Studio album by Kane & Abel
- Released: September 26, 2000
- Recorded: 2000
- Studio: Most Wanted Soundlab (Baton Rouge, LA); South Coast Studio (New Orleans, LA); Ultrasonic Studios (New Orleans, LA);
- Genre: Hip-hop
- Length: 51:11
- Label: Most Wanted Empire
- Producer: Big Ro; David Banner; Full Pack; Happy Perez; Hex Luger; Lunatic;

Kane & Abel chronology
| Rise to Power (1999) | Most Wanted (2000) | The Last Ones Left (2002) |

= Most Wanted (Kane & Abel album) =

Most Wanted is the fifth studio album by American hip-hop duo Kane & Abel.
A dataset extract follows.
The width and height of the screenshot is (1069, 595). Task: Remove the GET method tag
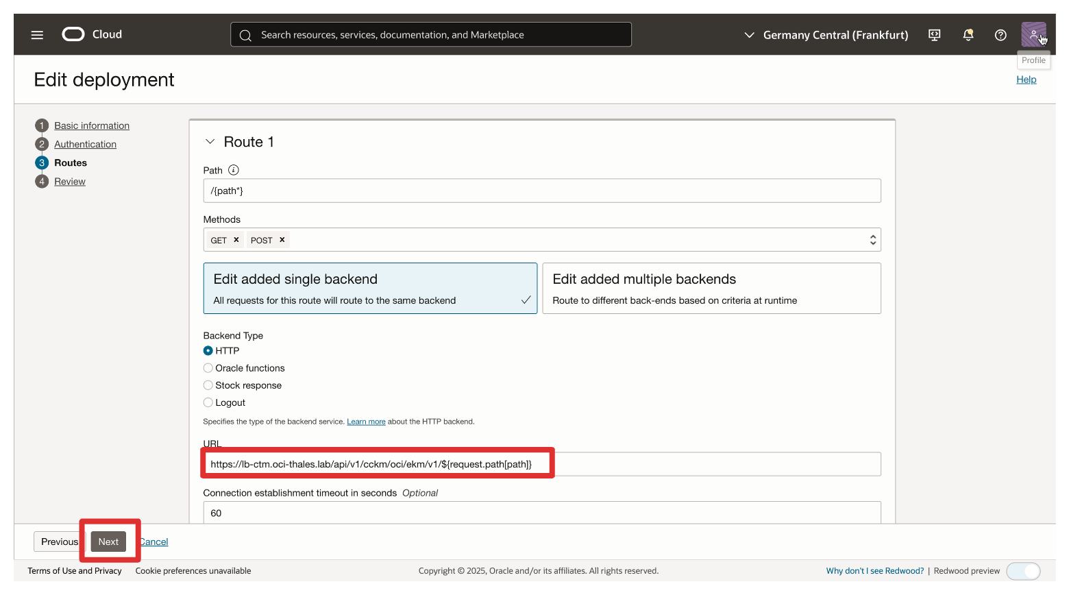[x=236, y=240]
It was released on September 26, 2000, via Most Wanted Empire. Recording sessions took place at Most Wanted Soundlab in Baton Rouge, South Coast Studio and Ultrasonic Studios in New Orleans. Production was handled by Big Ro, David Banner, Full Pack Music, Happy Perez, Hex Luger and Lunatic. It features guest appearances from 5th Ward Weebie, Boss Player, Fiend, Partners-N-Crime, Sundown and The Pimptations.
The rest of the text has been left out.